Barb Hodgens
Barb Hodgens

Barb Hodgens loves to cook with alternative, healthy whole food ingredients, with a focus on gut health. Barb has overcome her own gut health issues through healthy eating. Share your ideas, comments and photos at the end of this post :)

raw coconut yogurt


If you enjoy the benefits of raw food, then you’ll love this method of making coconut yogurt completely from scratch. It’s simply the best way to ensure you have 100% additive-free coconut cream. Nothing compares, quite frankly! Making coconut yogurt from the flesh of fresh young coconuts gives you the added benefit of naturally occurring enzymes that are usually destroyed or altered when exposed to heat during factory processing – I promise you will taste the difference.

You can easily make it at home by buying whole, young drinking coconuts. Don’t let opening a whole coconut daunt you! Watch our demonstration video below - you don't need any special equipment and it becomes easier with practise. But note, don’t get brown coconuts; the matured flesh is too dry for blending into a smooth, yummy, yogurty consistency.


Bonus!  Homemade coconut cream does not require an added thickener. Our method produces guaranteed thick and fluffy coconut yogurt every time.   


In dairy based yogurt production, bacteria in the starter culture eat the milk’s natural sugars, (lactose) during during fermentation. Coconut flesh and water, don’t have as much natural sugar available to feed the bacteria and ensure the culturing process will take place. The starter culture (or probiotic) must have plenty to feed on to ensure the culturing process continues for the full duration of the fermentation.One teaspoon of sugar or one tablespoon of pasteurised honey is enough to kick start fermentation. Raw honey may have an antibiotic effect and is therefore not suitable for making yogurt.


Unlike traditional dairy milk fermentation, there are no specific strains of bacteria required for making coconut yogurt. Basically, any combination of species, from either a yogurt starter cultureor a probiotic capsule or powder will repopulate in coconut if the conditions are right. The only three things needed are food (a little bit of sugar), warmth and time.

We have compiled a list of recommended starter cultures here. Always follow the directions and use the exact amount specified. Note that most starters are grown in dairy milk, so if you are vegan or have a dairy allergy, look for a starter culture that has been grown in a non-dairy medium. Probiotics may come as a powder or capsule. To use as a coconut yogurt starter culture, simply add the required dose or open the capsule and pour the contents into your coconut cream. One dose is enough for approximately four cups of coconut cream. 

raw coconut yogurt


Fermentation time impacts both the amount of probiotics in your coconut yogurt and the taste. Your coconut yogurt should have a sharp, tangy taste. The longer you ferment your coconut milk the more time the bacteria have to eat the sugar and the more tart it will become.

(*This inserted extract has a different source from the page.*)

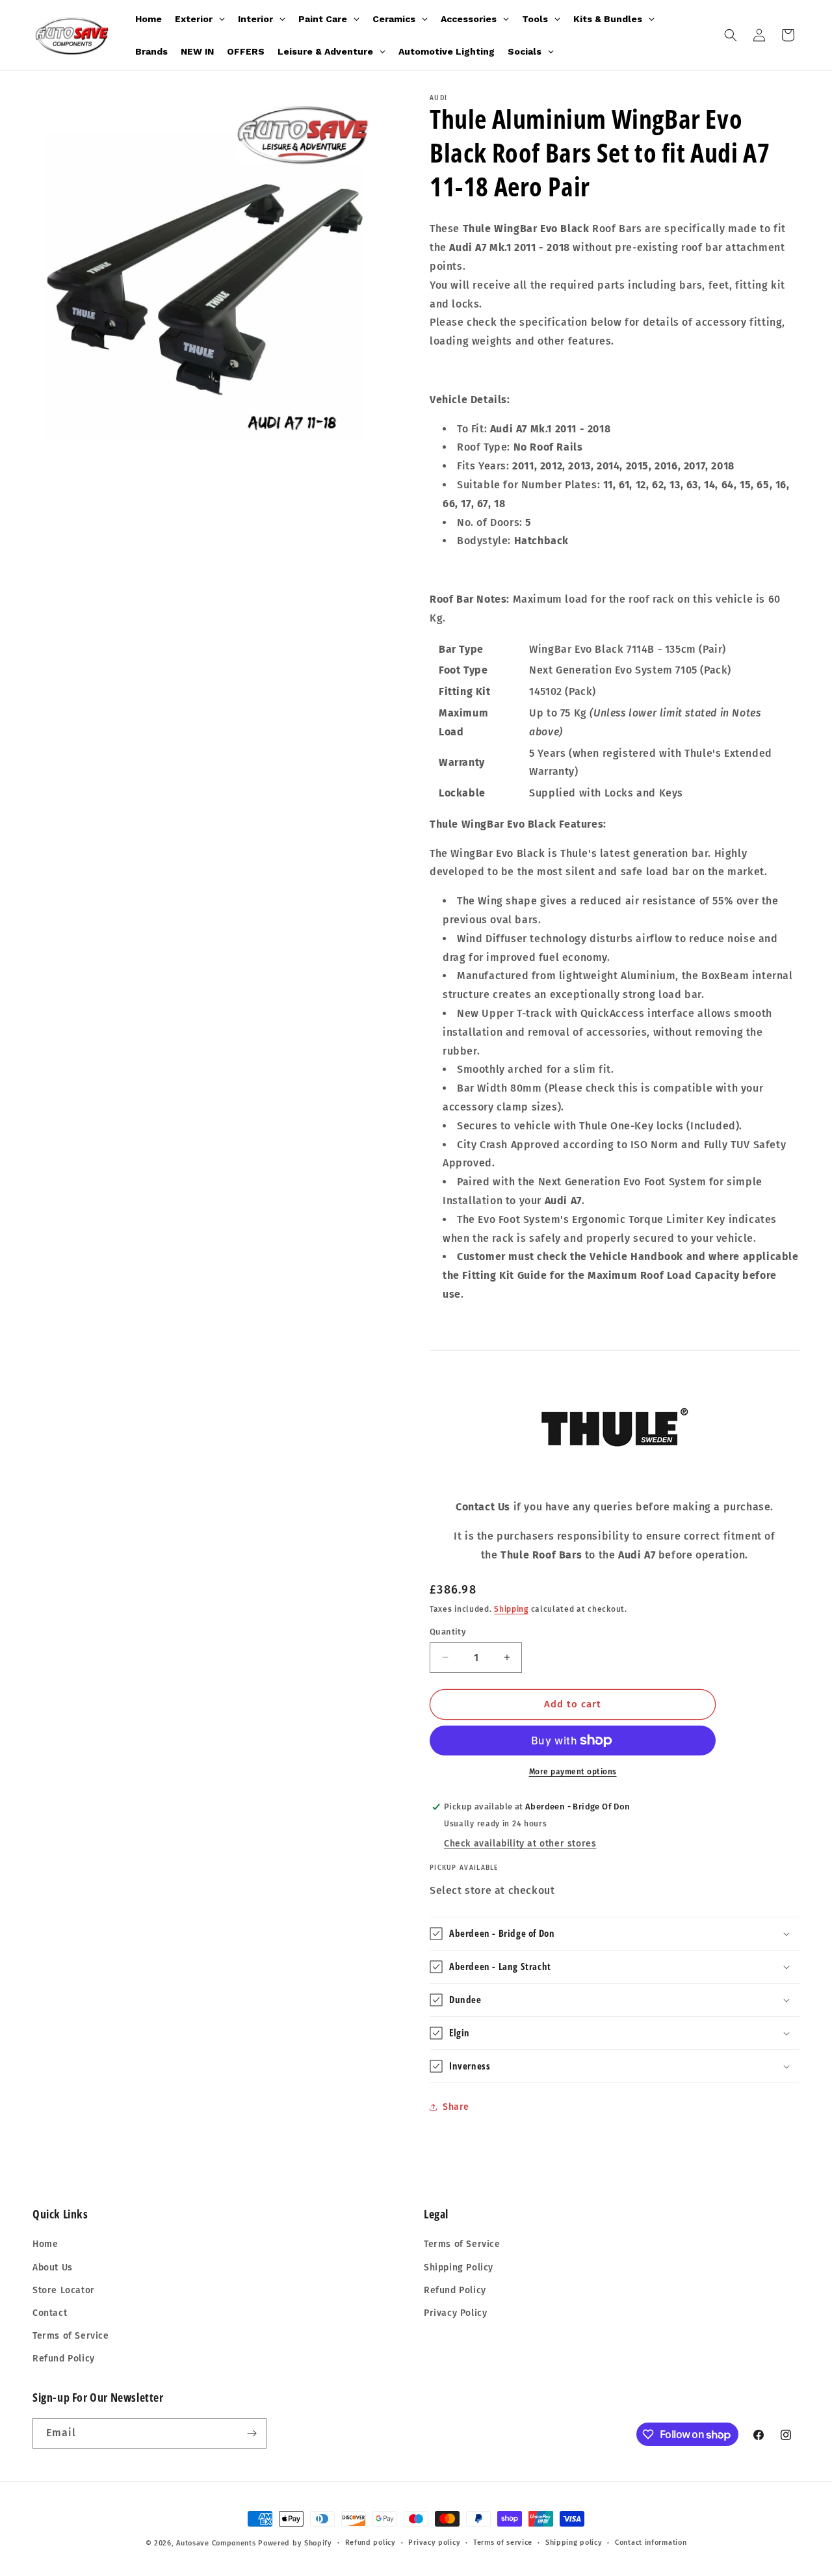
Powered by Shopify (295, 2543)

We recommend a 24-hour fermentation for our canned coconut yogurt methods, however raw coconut yogurt, is less predictable. After several spoilt batches, I now always ferment for a shorter time. I find 15 hours consistently produces perfect, coconut yogurt. You will certainly know when the coconut cream has turned bad. It will smell odd and will be full of tiny bubbles. It may even have a fizz!


If you haven’t opened a fresh coconut before you are probably wondering how to? This video will demonstrate just how easy it is to do at home without special tools.


It is recommended that you sterilise your yogurt making jar and utensils beforehand. I have always found it is enough to wash in hot soapy water, then rinse in boiling water.